= List of Lumen Technologies operating companies =

The Lumen Technologies operating companies are local exchange carriers owned by Lumen Technologies, the third largest landline telephone company in the United States.

Lumen Technologies operating companies consist of operations inherited from various predecessor companies, which is reflected in the differing names of the companies and partially overlapping service territories; all operating companies do business using the CenturyLink brand. Predecessors include:
- CenturyTel - the former corporate name of CenturyLink.
- Embarq, the former landline operations of Sprint Nextel, which were spun off in 2006; these include operations dating from Sprint's time as United Telecommunications and operations owned by Centel, which it acquired in 1993.
- Qwest Communications International - which, through its acquisition of US West, inherited operations of the former Bell System in numerous western states.

==List==
===CenturyTel companies===
CenturyLink grew as Century Telephone (later CenturyTel) through acquiring many small and mid-size telephone companies. These include:
- CenturyTel of Chester, Inc. (Iowa, Minnesota)
- CenturyTel of Colorado, Inc. – formerly Universal Telephone
- CenturyTel of Eagle, Inc. (Colorado) – formerly owned by Pacific Telecom
- CenturyTel of the Northwest, Inc. (Montana, Oregon, Washington) – formerly Pacific Telecom
- CenturyTel of the Gem State, Inc. (Idaho, Nevada) – formerly owned by Pacific Telecom
- CenturyTel of the Southwest, Inc. – (New Mexico)
- Telephone USA of Wisconsin

===Former Embarq companies===
The following companies were acquired from Embarq, which was formed in 2006 by the spin-off of the local telephone operations of Sprint Corporation (previously named United Telephone). It also includes companies formerly owned by Centel which was purchased by Sprint in 1993.
- CenturyLink of Florida, Inc.
- CenturyLink of Minnesota, Inc.
- CenturyLink of Nevada, Inc.
- United Telephone Company of the West – (Nebraska, Wyoming)
- United Telephone of the Northwest – (Oregon, Washington)

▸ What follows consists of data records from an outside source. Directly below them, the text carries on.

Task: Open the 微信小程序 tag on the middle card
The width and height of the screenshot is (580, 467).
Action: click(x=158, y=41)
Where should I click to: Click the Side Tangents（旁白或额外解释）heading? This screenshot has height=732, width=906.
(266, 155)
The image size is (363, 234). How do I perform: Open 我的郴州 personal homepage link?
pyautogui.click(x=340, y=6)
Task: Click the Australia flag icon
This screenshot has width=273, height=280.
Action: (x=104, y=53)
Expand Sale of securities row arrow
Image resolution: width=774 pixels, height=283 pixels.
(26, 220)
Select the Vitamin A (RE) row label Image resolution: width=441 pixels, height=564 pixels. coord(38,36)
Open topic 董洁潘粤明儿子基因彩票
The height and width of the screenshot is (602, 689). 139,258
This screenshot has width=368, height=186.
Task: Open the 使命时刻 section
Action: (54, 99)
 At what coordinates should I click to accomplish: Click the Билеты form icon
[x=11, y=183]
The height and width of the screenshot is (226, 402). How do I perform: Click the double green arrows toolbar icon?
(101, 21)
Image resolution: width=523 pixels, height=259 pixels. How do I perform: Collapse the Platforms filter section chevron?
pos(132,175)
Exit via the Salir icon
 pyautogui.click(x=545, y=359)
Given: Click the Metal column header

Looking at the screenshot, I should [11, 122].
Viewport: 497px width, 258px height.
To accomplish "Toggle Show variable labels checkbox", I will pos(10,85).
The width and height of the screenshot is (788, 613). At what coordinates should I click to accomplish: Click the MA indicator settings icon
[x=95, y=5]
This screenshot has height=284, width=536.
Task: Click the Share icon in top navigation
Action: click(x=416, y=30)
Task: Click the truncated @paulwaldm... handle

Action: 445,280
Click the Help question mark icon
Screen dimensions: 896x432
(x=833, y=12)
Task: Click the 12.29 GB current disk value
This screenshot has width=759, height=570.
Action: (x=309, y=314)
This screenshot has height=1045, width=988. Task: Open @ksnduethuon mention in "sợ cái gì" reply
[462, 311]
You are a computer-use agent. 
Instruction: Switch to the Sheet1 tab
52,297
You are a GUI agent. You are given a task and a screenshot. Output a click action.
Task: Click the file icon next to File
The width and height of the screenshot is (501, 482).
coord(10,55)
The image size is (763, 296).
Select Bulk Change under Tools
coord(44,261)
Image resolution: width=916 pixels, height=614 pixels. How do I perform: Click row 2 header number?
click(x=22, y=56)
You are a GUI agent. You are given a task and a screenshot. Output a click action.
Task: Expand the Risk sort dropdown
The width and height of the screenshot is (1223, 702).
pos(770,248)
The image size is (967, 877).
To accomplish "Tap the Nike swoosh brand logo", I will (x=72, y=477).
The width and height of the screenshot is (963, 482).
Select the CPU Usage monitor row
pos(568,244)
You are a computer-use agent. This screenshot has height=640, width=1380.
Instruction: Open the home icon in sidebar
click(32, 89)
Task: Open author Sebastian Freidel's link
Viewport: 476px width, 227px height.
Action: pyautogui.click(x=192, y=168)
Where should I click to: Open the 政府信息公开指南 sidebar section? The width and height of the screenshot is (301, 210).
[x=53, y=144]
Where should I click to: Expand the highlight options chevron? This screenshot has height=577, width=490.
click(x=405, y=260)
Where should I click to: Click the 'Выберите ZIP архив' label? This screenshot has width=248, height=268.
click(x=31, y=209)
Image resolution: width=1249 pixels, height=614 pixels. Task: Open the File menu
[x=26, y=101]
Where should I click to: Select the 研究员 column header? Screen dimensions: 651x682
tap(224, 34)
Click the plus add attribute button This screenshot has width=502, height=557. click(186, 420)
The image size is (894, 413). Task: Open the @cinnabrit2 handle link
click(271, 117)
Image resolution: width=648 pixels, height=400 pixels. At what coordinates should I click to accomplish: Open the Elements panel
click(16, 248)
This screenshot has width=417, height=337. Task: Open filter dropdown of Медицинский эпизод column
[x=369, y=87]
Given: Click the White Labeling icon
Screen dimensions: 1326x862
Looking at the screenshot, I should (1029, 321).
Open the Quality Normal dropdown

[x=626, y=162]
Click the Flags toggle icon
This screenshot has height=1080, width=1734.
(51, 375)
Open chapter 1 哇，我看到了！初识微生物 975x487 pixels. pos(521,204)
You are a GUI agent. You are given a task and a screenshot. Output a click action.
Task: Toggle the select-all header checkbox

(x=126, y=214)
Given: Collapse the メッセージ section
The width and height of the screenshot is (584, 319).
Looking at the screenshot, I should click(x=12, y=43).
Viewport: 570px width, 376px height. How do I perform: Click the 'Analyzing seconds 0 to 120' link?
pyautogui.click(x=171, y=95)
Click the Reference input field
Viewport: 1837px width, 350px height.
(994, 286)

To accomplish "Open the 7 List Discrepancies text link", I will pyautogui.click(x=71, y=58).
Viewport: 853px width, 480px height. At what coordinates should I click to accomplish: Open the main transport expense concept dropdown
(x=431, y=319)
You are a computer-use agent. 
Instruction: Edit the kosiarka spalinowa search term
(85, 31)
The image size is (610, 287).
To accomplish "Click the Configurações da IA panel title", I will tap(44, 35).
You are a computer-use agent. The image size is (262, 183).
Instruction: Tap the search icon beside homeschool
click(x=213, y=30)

===Former Qwest companies===
Qwest acquired US West, one of the Baby Bells, in 2000. Qwest was in turn acquired by CenturyLink in 2011.
- Qwest Corporation (Arizona, Colorado, Idaho, Iowa, Minnesota, Montana, Nebraska, New Mexico, North Dakota, Oregon, South Dakota, Texas, Utah, Washington, Wyoming) - Combines the former operations of Mountain Bell, Northwestern Bell, and Pacific Northwestern Bell, and is still regulated as a Bell Operating Company
- El Paso County Telephone Company (El Paso County, Colorado) – Acquired by US West in 1985.